Bugs Alive! New program at Point Defiance Zoo & Aquarium give visitors an up-close view
June 9, 2016What do a Brazilian black tarantula named Harriet, an insect that looks like a tree leaf, a giant African millipede and a tobacco hornworm named Heimlich have in common?
Gracious sakes, they are Bugs Alive!
A brand new program recently debuted at Point Defiance Zoo & Aquarium to introduce visitors to the wonderful world of bugs. It showcases caterpillars, beetles, stick insects, and other interesting arthropods from around the world.
Bugs Alive! features zoo staff members and volunteers with an array of bugs at 1 p.m. and 4:30 p.m. daily. They will show the critters and talk about bugs’ important roles in our ecosystems.
The presentations take place in the new Close Encounter area at the Discovery Hut, which is near the Budgie Buddies exhibit and the lower entrance to the North Pacific Aquarium.
The bugs will be on stage, but staff members also will use a macro camera and a video screen to point out some of the creatures’ most amazing features. Some of them, like the hornworms and silkworms will be touchable by members of the public.
Bugs Alive! stars include:
- Giant leaf insects, which have such amazing camouflage you can’t distinguish them from the leaves on the trees in which they live.
- A Brazilian black tarantula named Harriet, who is destined to be a crowd favorite.
- Giant African millipedes, which look a bit like 9-inch-long, ribbed rubber hoses with hundreds of constantly wiggly legs.
- Tobacco hornworms, including one named Heimlich, which are a verdant green to match the plants on which they climb.
In coming weeks, more bugs will be added to the presentations, including jungle nymphs, lubber grasshoppers, praying mantis, an emperor scorpion, a vinegaroon that looks like a cross between a scorpion and a spider, a bronze stag beetle, silkworms and a variety of cockroach species.
The bugs that will be the stars of this presentation come from a variety of ecosystems around the world. Some are native to the United States, some to Africa, some to Asia, and other exotic places.
“We’re excited to introduce this exciting new program to our visitors,” said Staff Biologist Jessica Sutherland, a member of the Wild Wonders Outdoor Theater staff who is coordinating Bugs Alive! “We believe that providing up-close views of these fascinating animals – plus information about their role in the ecosystems of the world – will help our visitors learn more about the critters they often see in their own backyards.”
Bugs Alive! is just one of a series of animal Close Encounters and In Touch with the Wild experiences scheduled at Point Defiance Zoo & Aquarium this summer.
Besides Bugs Alive!, here’s some of the schedule:
- In Touch with the Wild: Animals that members of the public may see and – in some cases - touch will be presented daily at 1:30 p.m. on the new stage near the Muskox Exhibit and Monday through Friday at 2:30 p.m. at the Discovery Hut.

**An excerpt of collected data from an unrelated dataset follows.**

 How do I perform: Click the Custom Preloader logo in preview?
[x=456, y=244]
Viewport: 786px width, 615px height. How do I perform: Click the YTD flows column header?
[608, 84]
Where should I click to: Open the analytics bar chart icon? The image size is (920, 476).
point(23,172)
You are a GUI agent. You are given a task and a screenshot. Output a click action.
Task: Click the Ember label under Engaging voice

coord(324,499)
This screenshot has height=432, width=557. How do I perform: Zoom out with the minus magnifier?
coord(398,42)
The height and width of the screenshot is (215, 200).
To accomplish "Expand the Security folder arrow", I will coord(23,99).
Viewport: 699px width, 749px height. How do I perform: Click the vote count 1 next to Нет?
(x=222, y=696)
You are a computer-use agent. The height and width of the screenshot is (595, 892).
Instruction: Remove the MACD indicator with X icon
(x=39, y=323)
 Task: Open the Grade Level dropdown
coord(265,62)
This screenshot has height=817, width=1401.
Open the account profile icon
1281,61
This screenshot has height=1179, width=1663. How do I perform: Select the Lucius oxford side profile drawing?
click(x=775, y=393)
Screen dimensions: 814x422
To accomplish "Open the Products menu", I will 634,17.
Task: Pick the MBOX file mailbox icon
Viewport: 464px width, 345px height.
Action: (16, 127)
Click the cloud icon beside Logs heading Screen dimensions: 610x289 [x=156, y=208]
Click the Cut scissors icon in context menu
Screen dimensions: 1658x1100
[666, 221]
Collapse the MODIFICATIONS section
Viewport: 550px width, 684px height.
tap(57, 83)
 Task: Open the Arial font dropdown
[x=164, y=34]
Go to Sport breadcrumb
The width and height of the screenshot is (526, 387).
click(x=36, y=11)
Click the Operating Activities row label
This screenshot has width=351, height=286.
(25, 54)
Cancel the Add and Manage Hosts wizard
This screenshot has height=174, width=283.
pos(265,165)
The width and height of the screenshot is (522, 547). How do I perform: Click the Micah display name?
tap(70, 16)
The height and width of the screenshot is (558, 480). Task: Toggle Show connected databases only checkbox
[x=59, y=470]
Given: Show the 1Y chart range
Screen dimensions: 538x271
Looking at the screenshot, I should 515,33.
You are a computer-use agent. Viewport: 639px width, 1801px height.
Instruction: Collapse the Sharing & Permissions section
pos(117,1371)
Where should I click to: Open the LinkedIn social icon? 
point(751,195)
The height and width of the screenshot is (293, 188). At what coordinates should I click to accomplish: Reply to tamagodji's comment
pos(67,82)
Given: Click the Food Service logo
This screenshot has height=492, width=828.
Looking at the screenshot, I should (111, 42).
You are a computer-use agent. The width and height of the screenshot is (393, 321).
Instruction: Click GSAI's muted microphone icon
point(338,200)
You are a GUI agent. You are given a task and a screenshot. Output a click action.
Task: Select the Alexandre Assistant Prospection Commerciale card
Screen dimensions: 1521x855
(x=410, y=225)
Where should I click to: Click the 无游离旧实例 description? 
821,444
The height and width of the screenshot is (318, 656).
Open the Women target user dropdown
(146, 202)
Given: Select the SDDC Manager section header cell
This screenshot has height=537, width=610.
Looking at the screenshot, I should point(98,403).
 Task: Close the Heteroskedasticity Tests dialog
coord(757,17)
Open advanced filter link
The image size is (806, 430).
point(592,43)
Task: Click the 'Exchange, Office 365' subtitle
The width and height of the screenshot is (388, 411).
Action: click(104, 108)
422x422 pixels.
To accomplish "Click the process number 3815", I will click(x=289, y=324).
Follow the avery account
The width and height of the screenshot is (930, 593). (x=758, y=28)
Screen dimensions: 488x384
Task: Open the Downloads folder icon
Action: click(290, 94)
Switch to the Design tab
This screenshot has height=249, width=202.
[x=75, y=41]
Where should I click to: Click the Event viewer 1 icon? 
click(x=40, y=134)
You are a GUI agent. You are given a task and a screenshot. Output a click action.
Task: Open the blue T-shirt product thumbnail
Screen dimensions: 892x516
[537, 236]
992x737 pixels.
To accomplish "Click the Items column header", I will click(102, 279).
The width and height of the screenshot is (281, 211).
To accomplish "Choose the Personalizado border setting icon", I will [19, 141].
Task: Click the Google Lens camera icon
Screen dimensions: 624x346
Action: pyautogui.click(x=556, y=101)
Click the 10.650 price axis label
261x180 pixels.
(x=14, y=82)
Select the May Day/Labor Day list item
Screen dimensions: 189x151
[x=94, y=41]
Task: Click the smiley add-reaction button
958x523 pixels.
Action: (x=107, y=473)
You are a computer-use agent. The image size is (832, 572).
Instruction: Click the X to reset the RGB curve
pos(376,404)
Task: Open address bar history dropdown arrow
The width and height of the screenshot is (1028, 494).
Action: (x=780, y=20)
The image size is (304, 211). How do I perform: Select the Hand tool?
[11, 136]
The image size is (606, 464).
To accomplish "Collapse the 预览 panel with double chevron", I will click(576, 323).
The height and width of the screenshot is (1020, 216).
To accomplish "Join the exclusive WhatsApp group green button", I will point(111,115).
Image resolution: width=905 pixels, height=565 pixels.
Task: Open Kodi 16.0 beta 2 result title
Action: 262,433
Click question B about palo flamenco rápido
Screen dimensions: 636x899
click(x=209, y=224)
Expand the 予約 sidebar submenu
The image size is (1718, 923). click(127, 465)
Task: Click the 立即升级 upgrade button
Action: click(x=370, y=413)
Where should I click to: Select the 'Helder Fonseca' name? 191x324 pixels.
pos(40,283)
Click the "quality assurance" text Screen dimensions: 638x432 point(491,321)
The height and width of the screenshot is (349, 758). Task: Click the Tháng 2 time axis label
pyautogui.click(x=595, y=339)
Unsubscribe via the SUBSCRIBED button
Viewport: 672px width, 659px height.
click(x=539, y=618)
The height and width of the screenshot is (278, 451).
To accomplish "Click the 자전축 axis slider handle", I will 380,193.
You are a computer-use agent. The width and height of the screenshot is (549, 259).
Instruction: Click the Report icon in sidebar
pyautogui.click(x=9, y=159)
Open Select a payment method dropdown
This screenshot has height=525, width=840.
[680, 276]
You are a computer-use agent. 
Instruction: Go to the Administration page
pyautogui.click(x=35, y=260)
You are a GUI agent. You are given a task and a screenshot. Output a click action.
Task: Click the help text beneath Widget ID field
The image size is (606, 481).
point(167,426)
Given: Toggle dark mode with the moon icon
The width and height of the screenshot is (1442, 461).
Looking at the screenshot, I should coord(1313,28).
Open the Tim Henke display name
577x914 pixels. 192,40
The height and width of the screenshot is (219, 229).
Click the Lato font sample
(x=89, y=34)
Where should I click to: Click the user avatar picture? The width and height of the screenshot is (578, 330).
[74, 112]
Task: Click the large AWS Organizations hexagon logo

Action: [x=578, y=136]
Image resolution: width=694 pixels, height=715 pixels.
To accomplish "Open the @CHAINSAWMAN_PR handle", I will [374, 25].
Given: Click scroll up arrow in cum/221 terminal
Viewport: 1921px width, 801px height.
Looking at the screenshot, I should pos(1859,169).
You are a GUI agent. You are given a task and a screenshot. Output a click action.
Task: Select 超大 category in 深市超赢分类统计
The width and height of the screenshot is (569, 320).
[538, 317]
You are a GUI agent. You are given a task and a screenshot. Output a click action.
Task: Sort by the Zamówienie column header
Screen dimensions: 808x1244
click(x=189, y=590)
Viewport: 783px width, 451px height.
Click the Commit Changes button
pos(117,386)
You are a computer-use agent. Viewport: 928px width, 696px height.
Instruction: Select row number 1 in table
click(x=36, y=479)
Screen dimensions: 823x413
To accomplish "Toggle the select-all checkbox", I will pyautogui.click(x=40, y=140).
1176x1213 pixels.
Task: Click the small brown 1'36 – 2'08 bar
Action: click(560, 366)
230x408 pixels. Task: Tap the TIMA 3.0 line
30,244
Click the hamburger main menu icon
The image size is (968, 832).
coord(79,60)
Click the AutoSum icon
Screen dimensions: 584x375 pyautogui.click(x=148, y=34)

These might range from an armadillo,
hedgehog, iguana and many others.
- Groom a Goat: On Saturdays and Sundays from 11 a.m. to Noon, visitors will be able to brush the fur of a friendly goat at Kids’ Zone. Visitors also can feed these adorable animals from the palms of their hands.
- Touch a sea star and other marine animals: The Marine Discovery Center in the North Pacific Aquarium is open from 10 a.m. to 4 p.m. daily for visitors who want to observe and touch a variety of marine creatures; take part in a squid dissection; and learn more about the animals that live in Puget Sound and why it’s important to care for the health of our oceans.
- Touch stingrays and small sharks at Stingray Cove: An array of dinner-plate stingrays (with barbs removed) and small sharks swim placidly through the waters of Stingray Cove, which is open from 10 a.m. to 1 p.m. and 2 p.m. to 5 p.m. daily. Visitors can reach in and carefully feel the gelatinous-like surface of the stingrays and the rough bodies of the sharks.
- See Tilli dig: Watching Tilli the aardvark dig in her special yard near the Discovery Hut is one of the most fun activities at the zoo for many guests. She comes out for visitors to watch on Tuesdays and Fridays at 1:30 p.m., weather permitting.
- Feed a colorful budgie: The zoo’s Budgie Buddies exhibit is full of colorful flying budgerigars, or small Australian parakeets. Visitors may purchase sticks with seeds on the ends, and the budgies will usually land on the sticks and eat the seeds, right out of visitors’ hands.